The first surviving major text in Scots literature is John Barbour's Brus (1375), composed under the patronage of Robert II and telling the story in epic poetry of Robert I's actions before the English invasion until the end of the war of independence. The work was extremely popular among the Scots-speaking aristocracy, and Barbour is referred to as the father of Scots poetry, holding a similar place to his contemporary Chaucer in England. Major historical works in Latin included the Chronica Gentis Scotorum of John of Fordun (before 1360–c. 1384), which would provide the basis for later historical writing, including Walter Bower's (c. 1385–1449) continuation known as Scotichronicon and the Humanist works like that of Hector Boece (1465–1536). In the early fifteenth century, Scots historical works included Andrew of Wyntoun's verse Orygynale Cronykil of Scotland and Blind Harry's The Wallace, which blended historical romance with the verse chronicle. They were probably influenced by Scots versions of popular French romances that were also produced in the period, including The Buik of Alexander, Launcelot o the Laik, The Porteous of Noblenes by Gilbert Hay and Greysteil, which would remain popular through the late sixteenth century.
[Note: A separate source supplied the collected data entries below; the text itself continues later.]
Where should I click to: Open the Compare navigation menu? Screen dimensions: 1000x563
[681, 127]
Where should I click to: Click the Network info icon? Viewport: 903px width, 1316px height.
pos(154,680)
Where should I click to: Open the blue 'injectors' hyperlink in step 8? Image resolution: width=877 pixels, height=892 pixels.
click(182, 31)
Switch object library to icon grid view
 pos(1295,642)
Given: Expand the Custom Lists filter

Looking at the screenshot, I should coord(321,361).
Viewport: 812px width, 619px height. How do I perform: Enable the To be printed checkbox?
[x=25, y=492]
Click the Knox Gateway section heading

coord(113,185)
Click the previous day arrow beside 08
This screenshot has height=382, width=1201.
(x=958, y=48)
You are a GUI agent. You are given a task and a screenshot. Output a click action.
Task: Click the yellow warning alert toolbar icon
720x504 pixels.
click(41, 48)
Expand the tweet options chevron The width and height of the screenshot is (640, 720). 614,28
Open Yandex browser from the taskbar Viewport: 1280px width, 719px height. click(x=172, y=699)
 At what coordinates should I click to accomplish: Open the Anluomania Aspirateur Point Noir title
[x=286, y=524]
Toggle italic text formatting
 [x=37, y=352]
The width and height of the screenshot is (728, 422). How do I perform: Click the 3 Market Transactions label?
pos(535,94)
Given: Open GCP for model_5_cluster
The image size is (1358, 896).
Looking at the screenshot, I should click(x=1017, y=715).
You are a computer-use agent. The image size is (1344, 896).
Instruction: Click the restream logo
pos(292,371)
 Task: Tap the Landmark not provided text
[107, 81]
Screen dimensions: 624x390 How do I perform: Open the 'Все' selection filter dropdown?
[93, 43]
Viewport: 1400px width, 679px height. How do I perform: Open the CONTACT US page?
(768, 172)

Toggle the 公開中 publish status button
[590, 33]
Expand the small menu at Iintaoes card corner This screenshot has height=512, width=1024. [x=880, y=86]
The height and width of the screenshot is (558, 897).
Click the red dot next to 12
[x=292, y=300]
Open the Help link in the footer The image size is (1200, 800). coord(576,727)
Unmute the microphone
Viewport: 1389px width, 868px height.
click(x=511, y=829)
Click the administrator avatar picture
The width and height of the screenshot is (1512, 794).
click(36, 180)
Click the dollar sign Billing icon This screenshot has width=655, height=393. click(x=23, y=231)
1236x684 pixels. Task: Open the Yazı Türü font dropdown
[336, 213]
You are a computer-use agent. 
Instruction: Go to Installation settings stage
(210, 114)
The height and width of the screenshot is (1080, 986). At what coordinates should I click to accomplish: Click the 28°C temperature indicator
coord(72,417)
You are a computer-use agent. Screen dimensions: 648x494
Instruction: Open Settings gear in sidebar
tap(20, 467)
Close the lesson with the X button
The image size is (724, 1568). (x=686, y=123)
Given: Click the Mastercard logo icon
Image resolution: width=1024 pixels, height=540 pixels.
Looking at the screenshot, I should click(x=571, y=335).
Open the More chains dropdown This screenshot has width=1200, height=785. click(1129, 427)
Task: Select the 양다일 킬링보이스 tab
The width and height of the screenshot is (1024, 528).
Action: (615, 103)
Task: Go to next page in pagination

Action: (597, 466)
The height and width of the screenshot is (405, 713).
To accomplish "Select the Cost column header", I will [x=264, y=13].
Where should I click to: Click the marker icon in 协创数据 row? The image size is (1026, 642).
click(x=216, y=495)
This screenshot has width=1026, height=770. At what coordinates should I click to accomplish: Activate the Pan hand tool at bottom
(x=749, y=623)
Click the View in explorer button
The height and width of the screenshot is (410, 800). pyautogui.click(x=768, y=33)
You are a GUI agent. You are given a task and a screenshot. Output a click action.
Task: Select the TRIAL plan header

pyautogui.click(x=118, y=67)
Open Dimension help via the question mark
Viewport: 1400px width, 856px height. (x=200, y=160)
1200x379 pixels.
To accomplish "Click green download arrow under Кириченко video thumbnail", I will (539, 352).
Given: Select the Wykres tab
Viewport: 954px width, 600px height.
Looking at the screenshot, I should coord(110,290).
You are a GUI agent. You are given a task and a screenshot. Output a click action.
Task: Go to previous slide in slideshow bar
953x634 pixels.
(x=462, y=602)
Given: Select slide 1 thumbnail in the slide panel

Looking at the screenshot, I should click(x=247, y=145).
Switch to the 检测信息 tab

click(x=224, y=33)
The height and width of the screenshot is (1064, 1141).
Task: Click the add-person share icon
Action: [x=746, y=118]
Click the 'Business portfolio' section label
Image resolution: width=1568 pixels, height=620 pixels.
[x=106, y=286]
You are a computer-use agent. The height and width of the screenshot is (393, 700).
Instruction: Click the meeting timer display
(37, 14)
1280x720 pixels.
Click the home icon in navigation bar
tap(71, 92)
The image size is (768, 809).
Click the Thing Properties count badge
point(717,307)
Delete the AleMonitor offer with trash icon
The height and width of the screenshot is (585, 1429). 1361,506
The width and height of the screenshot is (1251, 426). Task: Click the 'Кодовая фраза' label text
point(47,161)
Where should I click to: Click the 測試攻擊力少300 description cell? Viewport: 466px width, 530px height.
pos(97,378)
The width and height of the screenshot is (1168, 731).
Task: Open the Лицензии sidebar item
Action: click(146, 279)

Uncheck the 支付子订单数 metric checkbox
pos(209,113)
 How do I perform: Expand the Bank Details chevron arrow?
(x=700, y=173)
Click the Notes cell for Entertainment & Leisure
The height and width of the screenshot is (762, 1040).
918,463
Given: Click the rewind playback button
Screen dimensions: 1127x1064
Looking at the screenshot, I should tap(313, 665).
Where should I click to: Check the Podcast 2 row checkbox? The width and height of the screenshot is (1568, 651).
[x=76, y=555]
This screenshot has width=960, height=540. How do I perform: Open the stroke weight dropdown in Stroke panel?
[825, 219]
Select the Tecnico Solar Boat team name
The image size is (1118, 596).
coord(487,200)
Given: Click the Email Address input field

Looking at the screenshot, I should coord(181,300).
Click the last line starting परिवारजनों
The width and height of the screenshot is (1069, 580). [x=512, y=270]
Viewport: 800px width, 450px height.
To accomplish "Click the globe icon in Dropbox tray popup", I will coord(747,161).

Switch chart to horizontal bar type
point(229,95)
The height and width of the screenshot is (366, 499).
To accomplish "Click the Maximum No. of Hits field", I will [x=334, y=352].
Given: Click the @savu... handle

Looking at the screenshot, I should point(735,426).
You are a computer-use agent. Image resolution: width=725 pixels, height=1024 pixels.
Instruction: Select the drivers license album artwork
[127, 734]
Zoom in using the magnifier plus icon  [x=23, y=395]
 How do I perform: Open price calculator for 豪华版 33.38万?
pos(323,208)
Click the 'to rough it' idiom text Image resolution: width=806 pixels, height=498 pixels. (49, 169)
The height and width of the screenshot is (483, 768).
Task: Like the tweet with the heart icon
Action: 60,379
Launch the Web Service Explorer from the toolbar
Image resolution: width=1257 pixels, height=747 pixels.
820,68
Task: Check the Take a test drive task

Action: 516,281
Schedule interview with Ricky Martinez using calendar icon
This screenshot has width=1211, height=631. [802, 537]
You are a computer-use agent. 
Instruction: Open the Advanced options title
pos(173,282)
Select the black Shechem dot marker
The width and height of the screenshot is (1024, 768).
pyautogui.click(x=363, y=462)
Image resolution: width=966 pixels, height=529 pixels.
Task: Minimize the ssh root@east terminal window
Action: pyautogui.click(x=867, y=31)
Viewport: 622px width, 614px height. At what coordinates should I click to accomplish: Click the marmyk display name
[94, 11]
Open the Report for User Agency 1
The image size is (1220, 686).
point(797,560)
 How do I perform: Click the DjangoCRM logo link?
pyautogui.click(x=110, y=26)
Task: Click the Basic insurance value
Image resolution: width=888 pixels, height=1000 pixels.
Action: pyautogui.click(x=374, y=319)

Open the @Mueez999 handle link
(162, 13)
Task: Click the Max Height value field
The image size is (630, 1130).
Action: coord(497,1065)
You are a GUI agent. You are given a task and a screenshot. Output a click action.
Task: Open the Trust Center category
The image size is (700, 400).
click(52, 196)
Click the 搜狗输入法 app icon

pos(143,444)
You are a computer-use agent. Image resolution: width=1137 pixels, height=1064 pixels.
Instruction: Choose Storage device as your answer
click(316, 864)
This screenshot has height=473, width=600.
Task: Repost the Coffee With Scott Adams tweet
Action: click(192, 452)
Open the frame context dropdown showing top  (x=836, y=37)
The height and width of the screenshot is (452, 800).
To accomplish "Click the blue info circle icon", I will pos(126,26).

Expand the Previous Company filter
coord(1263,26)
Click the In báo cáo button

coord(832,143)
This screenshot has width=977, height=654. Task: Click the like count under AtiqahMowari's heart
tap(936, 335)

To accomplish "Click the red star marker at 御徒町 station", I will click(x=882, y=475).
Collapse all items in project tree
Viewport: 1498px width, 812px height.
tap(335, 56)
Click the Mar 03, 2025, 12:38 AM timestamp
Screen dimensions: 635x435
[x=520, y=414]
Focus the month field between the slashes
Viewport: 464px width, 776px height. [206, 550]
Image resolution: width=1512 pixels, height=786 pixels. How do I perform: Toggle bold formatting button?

Much Middle Scots literature was produced by makars, poets with links to the royal court, which included James I, who wrote the extended poem The Kingis Quair. Many of the makars had university education and so were also connected with the Kirk; however William Dunbar's Lament for the Makaris (c. 1505) provides evidence of a wider tradition of secular writing outside of Court and Kirk, now largely lost. Writers such as Dunbar, Robert Henryson, Walter Kennedy and Gavin Douglas have been seen as creating a golden age in Scottish poetry. Major works include Richard Holland's satire the Buke of the Howlat (c. 1448). Much of their work survives in a single collection, the Bannatyne Manuscript collated by George Bannatyne (1545–1608) around 1560. It contains the work of many Scots poets who would otherwise be unknown.
In the late fifteenth century, Scots prose also began to develop as a genre. Although there are earlier fragments of original Scots prose, such as the Auchinleck Chronicle, the first complete surviving work is John Ireland's The Meroure of Wyssdome (1490). There were also prose translations of French books of chivalry that survive from the 1450s, including The Book of the Law of Armys and the Order of Knychthode, and the treatise Secreta Secretorum, an Arabic work believed to be Aristotle's advice to Alexander the Great. The landmark work in the reign of James IV was Gavin Douglas's version of Virgil's Aeneid, the Eneados, which was the first complete translation of a major classical text in an Anglic language, finished in 1513, but overshadowed by the disaster at Flodden in the same year.